Over the weekend I started writing some code just to try out a few ideas. Over the last four years I have been writing a lot of code but best of it was related to symfony. So this was a nice situation to start something from scratch.

Of course I experienced a lot during the past and also did I learn a lot from participating – actively and passively – in the symfony community. The most important fact I learned is that the key principle of programming that decides about if your code gets manageable is: Separation of Concerns.

And with my small experiment I also learned that following it reduces the time you spend writing unit tests!Of course it sounds reasonable that it will be easier to write unit tests for decoupled code than for coupled ones and I would always have nodded right away. But it is only when you experience such a situation that you realise how much productivity coupled code costs you!

For my experiment I followed Separation of Concerns by using Dependency Injection instead of hard wiring the dependencies.

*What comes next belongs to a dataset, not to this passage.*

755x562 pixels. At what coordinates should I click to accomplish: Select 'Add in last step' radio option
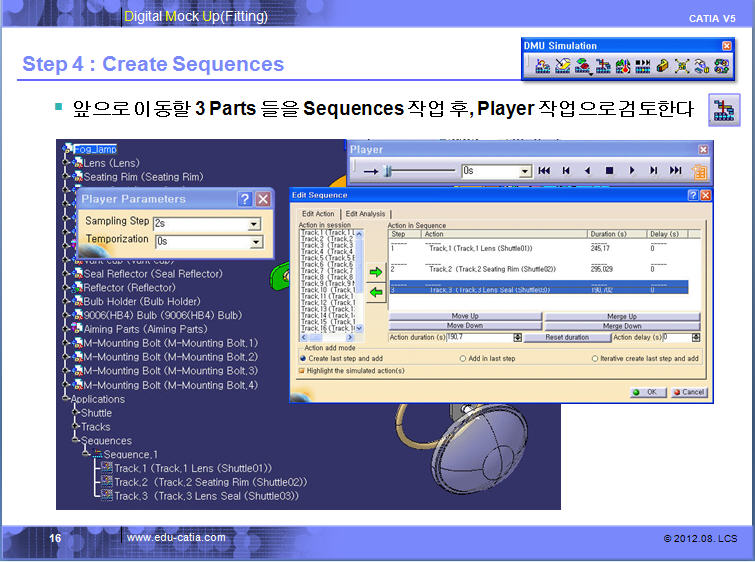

So instead of calling the new operator in my classes methods I create those needed instances outside of these classes and pass them as attributes to constructors or mutators or as arguments to methods that act on them.

Instantly my PHPUnit test cases became simple as A B C.

For symfony plugin code I always needed to bootstrap a lot to make the dependencies available.

  • Often you needed to bootstrap symfony to get sfContext available.
  • Often you needed to boostrap symfony to make the configuration available needed for some of the classes depending on.
  • Often you even needed a database connection fired up as doctrine required that for almost everything.

All because of hard wired dependencies inside symfony and doctrine.

Knowing this is simple and understanding this just as well. But after experiencing it I conclude that the productivity gain for writing unit tests is about two thirds! I only needed a third of the time writing PHPUnit code that I needed in coupled sources.

Even refactoring the unit tests when changing the architecture now couldn’t be simpler.

That’s another good reason to look forward to Symfony2 and Doctrine 2.